В воскресенье, после обедни, Анфиса нагнала купчиху Громову; обе из церкви шли.

– С праздником вас, Марья Кирилловна, – сказала она и застенчиво так заулыбалась. – Простите вы меня, Марья Кирилловна, дуру, за худой мой бабий язык.

Марья Кирилловна смотрела на нее по-сердитому, ускоряла шаг.

– Клянусь я, Богом клянусь, святым Евангелием, – не виновата я перед вами!

– А дом за что ж он выстроил тебе?

– А спросите его. Да, чур, пусть не врет. Поглянулась, пожалел, может быть. Конечно, я покрутить люблю, впустую этак, уж сердце у меня такое, уж такая родилась. Другой пьяницей родится али злодеем. Я вот – крученой такой. А Петру Данилычу я не была никем.

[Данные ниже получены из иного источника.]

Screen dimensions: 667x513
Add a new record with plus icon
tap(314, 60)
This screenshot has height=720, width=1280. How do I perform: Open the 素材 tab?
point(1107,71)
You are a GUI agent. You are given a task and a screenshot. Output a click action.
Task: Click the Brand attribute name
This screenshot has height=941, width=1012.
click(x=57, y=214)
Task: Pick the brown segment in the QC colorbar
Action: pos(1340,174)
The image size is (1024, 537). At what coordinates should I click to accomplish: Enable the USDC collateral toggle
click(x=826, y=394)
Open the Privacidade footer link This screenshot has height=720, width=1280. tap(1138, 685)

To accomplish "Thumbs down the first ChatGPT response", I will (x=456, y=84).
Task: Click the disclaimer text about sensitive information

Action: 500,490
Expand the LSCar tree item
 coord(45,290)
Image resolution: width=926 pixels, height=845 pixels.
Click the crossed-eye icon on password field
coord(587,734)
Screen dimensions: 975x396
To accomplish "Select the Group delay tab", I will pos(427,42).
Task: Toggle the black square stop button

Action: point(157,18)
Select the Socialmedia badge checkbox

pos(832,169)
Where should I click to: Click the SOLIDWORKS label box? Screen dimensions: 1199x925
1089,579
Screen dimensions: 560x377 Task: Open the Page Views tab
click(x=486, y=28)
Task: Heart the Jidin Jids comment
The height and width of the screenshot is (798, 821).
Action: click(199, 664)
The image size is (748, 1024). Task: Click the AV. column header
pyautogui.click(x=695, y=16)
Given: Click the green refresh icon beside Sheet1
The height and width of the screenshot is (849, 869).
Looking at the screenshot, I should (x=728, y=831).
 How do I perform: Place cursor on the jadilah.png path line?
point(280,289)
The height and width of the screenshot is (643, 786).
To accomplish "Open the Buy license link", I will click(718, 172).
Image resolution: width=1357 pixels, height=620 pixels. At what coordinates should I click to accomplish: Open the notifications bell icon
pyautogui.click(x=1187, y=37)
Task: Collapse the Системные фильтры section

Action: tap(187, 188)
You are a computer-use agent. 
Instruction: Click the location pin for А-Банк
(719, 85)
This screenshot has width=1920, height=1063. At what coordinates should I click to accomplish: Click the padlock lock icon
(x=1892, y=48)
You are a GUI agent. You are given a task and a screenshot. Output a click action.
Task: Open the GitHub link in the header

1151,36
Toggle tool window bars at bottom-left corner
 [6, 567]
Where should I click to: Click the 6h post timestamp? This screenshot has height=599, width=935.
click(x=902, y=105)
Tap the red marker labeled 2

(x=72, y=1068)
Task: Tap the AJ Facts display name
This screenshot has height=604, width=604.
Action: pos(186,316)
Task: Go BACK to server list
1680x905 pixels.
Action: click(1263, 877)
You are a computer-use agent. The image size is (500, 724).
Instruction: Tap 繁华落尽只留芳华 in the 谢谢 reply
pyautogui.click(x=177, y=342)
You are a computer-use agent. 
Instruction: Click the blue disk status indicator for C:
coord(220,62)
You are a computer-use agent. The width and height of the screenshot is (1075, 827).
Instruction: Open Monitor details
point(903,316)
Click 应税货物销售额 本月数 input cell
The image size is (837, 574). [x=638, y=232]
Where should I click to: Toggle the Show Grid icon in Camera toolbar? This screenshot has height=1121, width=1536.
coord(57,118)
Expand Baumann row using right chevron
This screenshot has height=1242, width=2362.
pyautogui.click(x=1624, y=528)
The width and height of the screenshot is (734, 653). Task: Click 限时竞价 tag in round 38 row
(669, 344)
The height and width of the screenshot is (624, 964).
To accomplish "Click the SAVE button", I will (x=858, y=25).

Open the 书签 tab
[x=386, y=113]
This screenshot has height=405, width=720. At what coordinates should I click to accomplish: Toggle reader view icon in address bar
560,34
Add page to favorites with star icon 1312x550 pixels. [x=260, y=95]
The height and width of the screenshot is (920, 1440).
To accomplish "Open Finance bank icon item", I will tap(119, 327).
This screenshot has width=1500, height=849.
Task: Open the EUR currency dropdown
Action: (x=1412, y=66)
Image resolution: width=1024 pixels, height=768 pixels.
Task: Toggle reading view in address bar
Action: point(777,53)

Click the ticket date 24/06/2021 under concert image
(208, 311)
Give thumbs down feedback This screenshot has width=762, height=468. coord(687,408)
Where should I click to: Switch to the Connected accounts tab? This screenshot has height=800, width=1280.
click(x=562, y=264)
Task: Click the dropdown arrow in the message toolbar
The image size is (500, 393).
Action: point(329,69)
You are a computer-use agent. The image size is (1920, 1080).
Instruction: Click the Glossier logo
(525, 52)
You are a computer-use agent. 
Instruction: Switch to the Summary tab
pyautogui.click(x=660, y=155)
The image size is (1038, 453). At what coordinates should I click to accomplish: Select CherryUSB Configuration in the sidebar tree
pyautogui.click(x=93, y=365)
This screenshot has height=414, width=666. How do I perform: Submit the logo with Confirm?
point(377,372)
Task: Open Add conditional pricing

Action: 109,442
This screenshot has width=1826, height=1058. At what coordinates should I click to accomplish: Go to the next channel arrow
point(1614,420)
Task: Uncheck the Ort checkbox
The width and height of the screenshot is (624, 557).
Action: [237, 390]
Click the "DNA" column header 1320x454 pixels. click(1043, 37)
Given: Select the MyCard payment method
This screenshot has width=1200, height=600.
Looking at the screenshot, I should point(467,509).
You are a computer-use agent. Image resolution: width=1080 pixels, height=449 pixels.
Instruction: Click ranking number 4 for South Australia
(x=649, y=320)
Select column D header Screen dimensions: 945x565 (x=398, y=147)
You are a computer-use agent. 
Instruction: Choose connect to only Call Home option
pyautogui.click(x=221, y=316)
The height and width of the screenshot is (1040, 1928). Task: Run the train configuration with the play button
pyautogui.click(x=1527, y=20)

– Не тебе бы говорить, не мне бы слушать...

– Пусть ангел-хранитель проклянет меня... Господи! – Анфиса заплакала или, может быть, сделала вид такой. У Марьи Кирилловны тоже задрожали губы.

– Ну, ладно. Только сына моего не обижайте, Анфиса Петровна, голубушка. Ради Богородицы. У него невеста есть...

– Невеста не жена еще, – сказала Анфиса резонно. – Невесту человек выбирает, жену Бог дает.

– Заходите как-нибудь.

– Я теперь вижу, сколь виновата перед вами. С Петром Данилычем буду как крапива. Отскочит.

Марья Кирилловна упала в своей спальне перед образом и долго обрадованно молилась, а когда вошел Прохор, крепко обняла его:

– А ведь Анфиса-то хорошая.

И улыбнулся и задумался вдруг Прохор. Ласково и нежно целуя мать в пробор темных с ранней проседью волос, сказал:

– Да, да. Очень хорошая она, мамашенька. Зря плетут на нее.

– Только, говорят, водку хлещет, как мужик.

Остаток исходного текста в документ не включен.